Una vez más, la dinámica se invierte, pues, pareciera que la pesadilla de Springsteen se convirtiera en la actual solución: abandonar en casi absoluto aislamiento al enfermo; separarnos de él, esperando que las calles le den lo que necesita, antes de que el virus lo consuma. El aislamiento físico parece reforzar la individualidad ideológica. ¿Será que la cuarentena le ha confirmado a muchos que su deber es procurar su propio bienestar? ¿Cómo alcanzar la ética de la cooperación en el mundo del encierro? Tal vez, nuestro reto social, además de superar nuestra egoísta individualidad en favor de asegurar el bienestar colectivo, sea evitar que el obligatorio aislamiento, de sanos y enfermos, se convierta en una patológica soledad:

«Una voz –cantaba Andrew, escuchando a María Callas– llena de armonía me dijo:

¡Vive todavía! ¡Yo soy la vida!
¡En mis ojos está tu cielo!
¡No estás sola!
¡Yo recojo tus lágrimas!
¡Yo me encuentro en tu camino y te socorro!
¡Sonríe y espera! ¡Yo soy el amor!
¿Alrededor todo es sangre y barro?
¡Yo soy divino! ¡Soy el olvido!
Soy el dios que desciende de las alturas
y hace de la tierra un cielo!
¡Ah! ¡Yo soy el amor, yo soy el amor!»[2]

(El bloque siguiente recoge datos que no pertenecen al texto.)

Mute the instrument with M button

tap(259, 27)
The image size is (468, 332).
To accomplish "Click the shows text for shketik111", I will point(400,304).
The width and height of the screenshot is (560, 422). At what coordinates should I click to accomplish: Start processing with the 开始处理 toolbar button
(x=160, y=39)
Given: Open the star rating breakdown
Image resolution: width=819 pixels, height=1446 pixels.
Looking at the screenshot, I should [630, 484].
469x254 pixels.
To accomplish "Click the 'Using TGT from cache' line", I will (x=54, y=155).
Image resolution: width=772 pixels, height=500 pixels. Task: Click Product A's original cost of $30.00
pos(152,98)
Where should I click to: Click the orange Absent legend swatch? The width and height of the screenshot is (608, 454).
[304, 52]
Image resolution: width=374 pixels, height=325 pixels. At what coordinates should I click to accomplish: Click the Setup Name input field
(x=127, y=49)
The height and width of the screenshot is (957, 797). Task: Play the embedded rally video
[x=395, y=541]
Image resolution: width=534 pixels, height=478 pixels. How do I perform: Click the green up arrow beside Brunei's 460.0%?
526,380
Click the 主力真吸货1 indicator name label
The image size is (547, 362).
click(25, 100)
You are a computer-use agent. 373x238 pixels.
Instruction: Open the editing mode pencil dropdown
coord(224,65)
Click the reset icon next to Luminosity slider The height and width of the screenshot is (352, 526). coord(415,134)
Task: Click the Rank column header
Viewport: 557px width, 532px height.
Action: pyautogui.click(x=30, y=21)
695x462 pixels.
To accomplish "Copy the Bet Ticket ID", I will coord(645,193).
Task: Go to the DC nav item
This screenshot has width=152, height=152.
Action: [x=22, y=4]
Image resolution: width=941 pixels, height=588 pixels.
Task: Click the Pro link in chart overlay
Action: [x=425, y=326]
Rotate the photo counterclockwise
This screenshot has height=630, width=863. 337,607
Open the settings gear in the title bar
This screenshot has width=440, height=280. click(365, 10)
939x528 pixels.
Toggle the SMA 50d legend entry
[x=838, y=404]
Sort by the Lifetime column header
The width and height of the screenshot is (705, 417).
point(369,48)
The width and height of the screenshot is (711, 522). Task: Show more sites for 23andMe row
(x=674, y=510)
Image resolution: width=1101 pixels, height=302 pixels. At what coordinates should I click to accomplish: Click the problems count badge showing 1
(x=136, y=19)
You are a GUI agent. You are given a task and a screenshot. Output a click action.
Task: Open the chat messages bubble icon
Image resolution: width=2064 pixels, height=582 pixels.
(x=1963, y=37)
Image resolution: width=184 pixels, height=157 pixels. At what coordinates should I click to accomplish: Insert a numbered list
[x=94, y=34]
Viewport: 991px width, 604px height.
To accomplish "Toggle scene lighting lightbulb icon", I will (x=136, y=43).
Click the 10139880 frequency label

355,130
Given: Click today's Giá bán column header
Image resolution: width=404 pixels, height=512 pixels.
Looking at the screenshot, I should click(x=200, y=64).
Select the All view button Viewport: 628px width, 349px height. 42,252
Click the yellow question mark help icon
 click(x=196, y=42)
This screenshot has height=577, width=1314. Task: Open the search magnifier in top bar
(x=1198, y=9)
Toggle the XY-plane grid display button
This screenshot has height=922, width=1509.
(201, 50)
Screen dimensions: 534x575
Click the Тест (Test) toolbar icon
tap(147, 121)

Guillermo Lara Villarreal es filósofo. Coordinó el libro colectivo Filosofar en tiempos de crisisReflexiones desde el pensamiento mexicano (2015). Imparte clases en la Universidad La Salle.


[1] Ay, hermano, ¿vas a dejar que me consuma en las calles de Filadelfia?

[2] Se trata de “La mamma morta”, en el 3er acto de Andrea Chénier (Umberto Giordano (partitura) y Luigi Illica (libreto), 1896):

Voce piena d’armonia e dice:
“Vivi ancora! Io son la vita!
Ne’ miei occhi è il tuo cielo!
Tu non sei sola!
Le lacrime tue io le raccolgo!
Io sto sul tuo cammino e ti sorreggo!
Sorridi e spera! Io son l’amore!
Tutto intorno è sangue e fango?
Io son divino! Io son l’oblio!
Io sono il dio che sovra il mondo
scendo da l’empireo, fa della terra
un ciel! Ah!
Io son l’amore, io son l’amor, l’amor”.